Gas Chromatography with FID and the use of Acetone
This is a modified gas chromatography (GC) method that is able to detect some of the minor cannabinoids not detected through other methods. Acetone is an excellent solvent for Δ9-THC and is also a less polar solvent than methanol-based alternatives. This method uses the much cheaper nitrogen as a carrier gas, instead of helium. This method showed great precision in the research.
The Buds with the Highest THC Potency Are At The Top
Results of recent research have confirmed that the more potent buds are actually at the top of the cannabis plant. The research alluded to was carried out using the gas chromatography method with acetone as a solvent method. In the research on this method, the researchers tested sixteen common medicinal cannabis strains. “It was found that just as cannabinoid levels can vary from strain to strain, they can also vary between different locations on the cannabis plant.”
Buds from the top third of the plant are significantly more potent. Potency in flower samples also increases as the plant matures. It decreases in leaf samples during the same time period.
The Environment Determines The Cannabis
Environmental factors also have a role to play in the final potency of cannabis strains. The growing process, the growing medium, the weather, and the quality of care all determine the strength of the bud.

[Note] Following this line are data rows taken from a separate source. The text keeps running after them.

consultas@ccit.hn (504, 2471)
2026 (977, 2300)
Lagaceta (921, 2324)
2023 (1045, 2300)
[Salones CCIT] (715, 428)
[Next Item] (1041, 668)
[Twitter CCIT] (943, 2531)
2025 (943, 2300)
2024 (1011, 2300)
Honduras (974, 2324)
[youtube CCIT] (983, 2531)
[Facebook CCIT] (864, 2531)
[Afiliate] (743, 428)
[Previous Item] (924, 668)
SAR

Lastly, genetics determine the overall traits of the cannabis plant, including its maximum THC potency. It’s sort of like height in humans – your genes will determine the maximum height you cold reach, but poor diet, stress, and even air and water pollution can reduce your height potential.
As interest in the medicine of cannabis continues to grow, patients are prone to becoming more discerning about the quality of the cannabis that they consume. Growers will only be able to create a consistent product by practicing consistency and acquiring knowledge about genetics.